Un gato adulto sano puede vomitar una bola de pelo ocasionalmente, quizá una vez cada varias semanas, sin que eso indique ningún problema. Lo que sí debe encender una alarma es la frecuencia: si tu gato vomita bolas de pelo varias veces por semana, o si además presenta otros síntomas como falta de apetito, decaimiento o diarrea, conviene revisar con más detalle las posibles causas de que un gato vomite con frecuencia, ya que las bolas de pelo pueden ser solo un síntoma añadido de otra afección digestiva, alérgica o parasitaria.

Las razas de pelo largo y los gatos que se acicalan en exceso por estrés o ansiedad forman bolas de pelo con más facilidad, igual que los que tienen problemas digestivos que ralentizan el tránsito intestinal.

Cómo prevenirlas

La prevención de las bolas de pelo se basa, sobre todo, en reducir la cantidad de pelo suelto que el gato traga y en favorecer que el que trague avance con normalidad por el intestino.

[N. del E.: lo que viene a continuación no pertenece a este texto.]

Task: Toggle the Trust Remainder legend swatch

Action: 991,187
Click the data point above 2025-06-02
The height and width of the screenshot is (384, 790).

Señal de urgencia: si tu gato hace arcadas o esfuerzos repetidos para vomitar una bola de pelo sin conseguir expulsar nada, deja de comer, se muestra abatido o tiene el abdomen hinchado o doloroso, acude al veterinario cuanto antes. Puede tratarse de una obstrucción intestinal, una urgencia real que en algunos casos requiere cirugía.

Conclusión

Una bola de pelo ocasional es parte normal de la vida de un gato bien acicalado, pero la frecuencia y los síntomas que la acompañan son la clave para distinguir algo normal de un problema real. El cepillado regular y una buena hidratación reducen mucho su aparición, y cualquier episodio repetitivo o con esfuerzo improductivo merece una visita al veterinario.

Fuentes

Preguntas frecuentes

¿Con qué frecuencia es normal que un gato vomite bolas de pelo?

Un gato sano puede expulsar alguna bola de pelo de forma esporádica, sin que sea motivo de preocupación. Si ocurre varias veces por semana, conviene consultarlo con el veterinario para descartar un problema digestivo de fondo.

¿Sirven los productos "hairball control" para prevenir las bolas de pelo?

Sí, suelen contener más fibra de lo habitual, lo que ayuda a que el pelo ingerido avance por el intestino en lugar de acumularse en el estómago. Se combinan bien con el cepillado regular, que es la medida más eficaz.

¿Cuándo una bola de pelo puede ser una urgencia?

Cuando el gato hace esfuerzos repetidos para vomitar sin conseguir expulsar nada, deja de comer o muestra dolor abdominal. Estos signos pueden indicar una obstrucción intestinal real y requieren atención veterinaria inmediata.